Lines of data
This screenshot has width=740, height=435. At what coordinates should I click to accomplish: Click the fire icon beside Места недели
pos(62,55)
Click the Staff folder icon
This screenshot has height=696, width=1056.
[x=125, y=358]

* Written problem
Count the lines in the records that contain the string "icon", treating uppercase and lowercase as different. Reply with the number alone.

* Answer to the exercise
2